Всё это было так недавно, какой-нибудь месяц тому назад. Я сидел в светлой уютной комнатке, смотрел на высокую стройную брюнетку в шляпке с пунцовым цветком, а теперь я знал, что она уже умерла, и прихрамывающему господину некого просить уделить минутку «на пару слов». Полчаса тому назад он такими печальными глазами смотрел на меня, когда говорил: «Маша-то умерла… умерла моя голубка». Печальным и достойным сострадания смотрел он и тогда, когда сидел со своими товарищами за бутылкой вина, вероятно, с желанием найти покой душе на дне этой бутылки. Сидел он, перекинув ногу на ногу, понурив голову и блуждая печальными глазами где-то далеко-далеко. Один из его собеседников что-то рассказывал, и он как будто слушал его, но, казалось, не слышал того, о чём говорилось: он думал, что было видно по его задумчиво-скорбному лицу.
Никто не ошибся бы, если бы сказал про него в эту минуту: «Вот человек, переживающий тяжёлую душевную муку». Он казался таким, он в действительности был скорбным. Он любил покойную Машу, но смерть её не начало драмы, а последний акт её: драма началась ещё при жизни девушки. Несколько лет Маша и он жили дружно, любили друг друга, и бездомная девушка, несмотря на свою тяжёлую, порочную профессию, любила бескорыстно, своими ласками скрашивая одинокие дни такого же как и она бездомного неудачника, который теперь оплакивает свою утрату. А он? Он был счастлив с Машей, он шёл к ней, побуждаемый и страстью, и желанием отдохнуть от сумятицы жизни. Кто знает, может быть, у Маши, в её неуютной, убого-нарядной комнате, быстро пролетало время, когда два бобыля-бессемейника, отдыхая вдвоём, не замечали долгих томительных часов, забывая о своём одиночестве под ласками недолгого призрачного счастья. Сердце капризно, призраки мимолётны: в каждую минуту жизни человека подстерегает несчастье.
Блондин поднял голову, повернул лицо в мою сторону – и глаза наши встретились. Может быть, праздное любопытство прочёл он в моих глазах, в его же взоре я прочёл глубоко-скорбное выражение. Я смутился и взял со стола газету.
– Вы позволите мне сесть с вами?
Я поднял глаза: это был он. Он спокойным взором смотрел мне в лицо, ожидая ответа. Я указал на свободный стул возле столика.
– Выпьемте портера, – предложил он, опускаясь на стул.
Я начал было отказываться, ссылаясь на поздний час ночи, но он так умоляюще посмотрел на меня, что мне было совестно отказать ему, и я согласился.
– Тоска, знаете ли, страшная тоска, – тихо проговорил он. – Слушай, Тимофей, дай нам портера, – вдруг обратился он к лакею, а когда последний скрылся, он снова начал. – Места не могу себе найти… так скверно. Ведь я так любил её… Машу-то… покойную-то Машу. Помните, та, что была к кофейной Н.?..
– Да, я помню её, – отвечал я.
– Ведь и я помню вас: вы тогда видели всю эту глупую сцену, – перебил он меня.
Не дожидаясь моих вопросов, он рассказал мне все события, последовавшие после сцены в кофейной, и события эти, разрастаясь изо дня в день, переплетаясь и запутываясь, изменили обычное течение его жизни.
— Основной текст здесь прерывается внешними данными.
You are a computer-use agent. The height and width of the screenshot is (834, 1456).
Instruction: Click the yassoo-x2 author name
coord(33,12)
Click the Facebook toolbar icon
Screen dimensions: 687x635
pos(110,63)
Его попытки объясниться с Машей не ограничились сценой в кофейной. На другой день утром он посетил свою возлюбленную на квартире, но хозяйка, отворившая ему дверь, встретила его очень нелюбезно: не впуская его в квартиру, она поторопилась сообщить ему, что жилицы нет дома, и что она ещё с утра уехала. Нетерпеливо жаждущий этого свидания, конечно, не поверил лгунье-хозяйке, зная привычку Маши спать до двенадцати и до часу дня, особенно после бурно проведённой ночи. Но что же оставалось ему делать, когда перед его носом захлопнулась дверь? Он ушёл, досадуя и тоскуя. Тоска, впрочем, оказалась сильнее досады: несчастный понял, что в отношениях Маши к нему произошло что-то серьёзное, начало чему только теперь, а каков будет конец? В тот же день, вечером, он снова звонил в квартиру, где жила Маша: результат был тот же, что и утром. То же было и в следующие два дня.